The following table represents the Company’s outstanding debt.

 

   As of December 31, 
   2022   2021 
         
Senior Revolver Loan Agreement  $5,869,500   $7,069,500 
           
Long Term Note Payable – Related Party   1,076,987    797,010 
           
Equipment and vehicle notes, 0% to 6.99% interest rates, due in 2025  to 2027 with monthly payments ranging from $400 to $1,400 per month   252,924    305,739 
           
Note Payable to Insurance Provider, bears 3.63% interest, matures November 2022, monthly payments of principal and interest of $50,083       442,515 
Total Debt   7,199,411    8,614,764 
Less: Current Maturities   (2,059,309)   (1,700,663)
Less: Long Term Note Payable – Related Party   (1,076,987)   (797,010)
Long-Term Debt  $4,063,115   $6,117,091 

 

 

On July 7, 2021 the Company entered into the Fourth Amendment to its Senior Revolver Loan Agreement with CrossFirst Bank (“CrossFirst”) as further amended by Letter Agreements in conjunction with redetermination dates (“the Amended Agreement”). The maximum amount that can be advanced under the Agreement is $20,000,000 and the existing commitment amount following a February 27, 2023 Letter agreement is $6,180,000 which is reduced by $500,000 per calendar quarter beginning March 31, 2023 and includes interest at Wall Street Journal Prime plus 150 basis points (9.0% as of December 31, 2022). The Amended Agreement matures on May 26, 2024. Collateral for the loan is a lien on all of the assets of Empire Louisiana and Empire North Dakota, wholly owned subsidiaries of the Company, and a first priority mortgage lien, pledge of and security interest in not less than 80% of Empire Louisiana’s and Empire North Dakota’s producing oil, gas and other leasehold and mineral interests. The Amended Agreement requires the Company maintain commodity derivatives at certain thresholds based on projected production and, beginning March 31, 2021, to maintain certain covenants including an EBITDAX to interest expense of at least 3:1 and funded debt to EBITDAX of 4:1 on a trailing twelve-month basis.

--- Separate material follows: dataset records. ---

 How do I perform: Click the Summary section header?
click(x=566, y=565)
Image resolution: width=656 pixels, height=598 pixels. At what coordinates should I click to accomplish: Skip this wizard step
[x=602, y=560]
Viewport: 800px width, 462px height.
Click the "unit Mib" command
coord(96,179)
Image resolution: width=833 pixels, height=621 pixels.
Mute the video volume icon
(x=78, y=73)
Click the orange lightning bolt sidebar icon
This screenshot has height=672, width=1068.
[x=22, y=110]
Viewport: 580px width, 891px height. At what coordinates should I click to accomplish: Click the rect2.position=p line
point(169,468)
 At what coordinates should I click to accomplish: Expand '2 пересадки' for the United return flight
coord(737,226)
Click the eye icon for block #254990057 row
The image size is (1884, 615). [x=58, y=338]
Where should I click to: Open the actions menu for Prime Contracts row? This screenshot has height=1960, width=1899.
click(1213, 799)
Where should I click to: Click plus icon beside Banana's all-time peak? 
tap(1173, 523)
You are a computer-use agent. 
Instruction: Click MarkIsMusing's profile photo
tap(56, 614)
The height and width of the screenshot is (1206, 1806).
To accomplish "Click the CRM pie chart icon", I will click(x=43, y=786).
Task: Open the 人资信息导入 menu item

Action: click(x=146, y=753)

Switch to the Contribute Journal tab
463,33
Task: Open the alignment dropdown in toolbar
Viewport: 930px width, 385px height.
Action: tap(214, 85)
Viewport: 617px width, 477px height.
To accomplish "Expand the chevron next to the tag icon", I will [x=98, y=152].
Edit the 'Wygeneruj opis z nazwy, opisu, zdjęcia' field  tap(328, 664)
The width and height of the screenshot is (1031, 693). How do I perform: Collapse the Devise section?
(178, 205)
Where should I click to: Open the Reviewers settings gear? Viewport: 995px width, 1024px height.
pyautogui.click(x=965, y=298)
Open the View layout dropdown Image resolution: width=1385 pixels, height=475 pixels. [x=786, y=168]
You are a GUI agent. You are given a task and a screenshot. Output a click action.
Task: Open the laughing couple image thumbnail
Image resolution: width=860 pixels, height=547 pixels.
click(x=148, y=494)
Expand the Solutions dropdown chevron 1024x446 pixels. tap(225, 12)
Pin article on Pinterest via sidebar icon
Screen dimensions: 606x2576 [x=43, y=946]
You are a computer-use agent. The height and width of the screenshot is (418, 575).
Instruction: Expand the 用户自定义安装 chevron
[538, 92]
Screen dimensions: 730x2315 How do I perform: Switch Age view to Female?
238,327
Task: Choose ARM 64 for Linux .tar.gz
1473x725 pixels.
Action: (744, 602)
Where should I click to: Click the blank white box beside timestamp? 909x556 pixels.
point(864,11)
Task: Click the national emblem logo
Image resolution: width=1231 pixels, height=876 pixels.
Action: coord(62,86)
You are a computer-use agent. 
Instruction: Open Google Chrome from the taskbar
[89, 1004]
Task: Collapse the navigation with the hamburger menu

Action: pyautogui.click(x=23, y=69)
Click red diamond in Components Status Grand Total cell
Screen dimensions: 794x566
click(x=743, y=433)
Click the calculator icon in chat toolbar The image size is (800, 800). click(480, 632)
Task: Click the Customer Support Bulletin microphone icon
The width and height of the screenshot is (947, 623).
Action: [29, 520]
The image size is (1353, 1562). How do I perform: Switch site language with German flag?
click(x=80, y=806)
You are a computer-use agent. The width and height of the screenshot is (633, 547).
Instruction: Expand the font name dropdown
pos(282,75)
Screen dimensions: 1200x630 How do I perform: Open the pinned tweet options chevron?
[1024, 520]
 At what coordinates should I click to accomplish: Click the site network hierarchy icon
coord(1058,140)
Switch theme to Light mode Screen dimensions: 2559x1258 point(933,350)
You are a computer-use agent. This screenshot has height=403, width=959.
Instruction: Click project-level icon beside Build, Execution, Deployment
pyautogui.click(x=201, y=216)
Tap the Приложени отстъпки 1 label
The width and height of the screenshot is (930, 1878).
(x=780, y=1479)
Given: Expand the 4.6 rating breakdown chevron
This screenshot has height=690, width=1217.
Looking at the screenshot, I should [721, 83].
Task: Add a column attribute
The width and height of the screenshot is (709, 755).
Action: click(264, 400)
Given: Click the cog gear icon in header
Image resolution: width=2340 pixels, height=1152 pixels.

The current maturities of the Amended Agreement is $2,000,000. The Company was in compliance with the loan covenants at December 31, 2022. 

 

On May 5, 2020, the Company received an SBA Payroll Protection Plan (“PPP”) loan for $160,700. The loan was scheduled to mature on May 5, 2022, and had an interest rate of 1%. In June 2021 the Company was informed that the SBA had forgiven the entire loan balance. Forgiveness is included in Other Income on the Consolidated Statements of Operations.

 

On April 30, 2021, the Company received a Second Draw SBA PPP loan for $106,850. The loan was scheduled to mature on April 30, 2026, and bore interest at 1%. In October 2021 the Company was informed that the SBA had forgiven the entire loan balance. Forgiveness is included in Other Income on the Consolidated Statements of Operations.

 

Long Term Note Payable - Related Party

 

In August 2020, concurrent with the Joint Development Agreement with Petroleum and Independent Exploration, LLC (“PIE”), a related party, the Company entered into a term loan agreement dated August 1, 2020, whereby PIE will loan up to $2,000,000, at an interest rate of 6% per annum, maturing August 7, 2024, unless terminated earlier by PIE. The loan proceeds will be used for recompletion or workover of certain designated wells. In addition, the Company assigned 85% working and revenue interest to PIE in the designated wells which will be applied to repayment of the loan. As of December 31, 2022, $1,076,987 has been advanced from the PIE loan.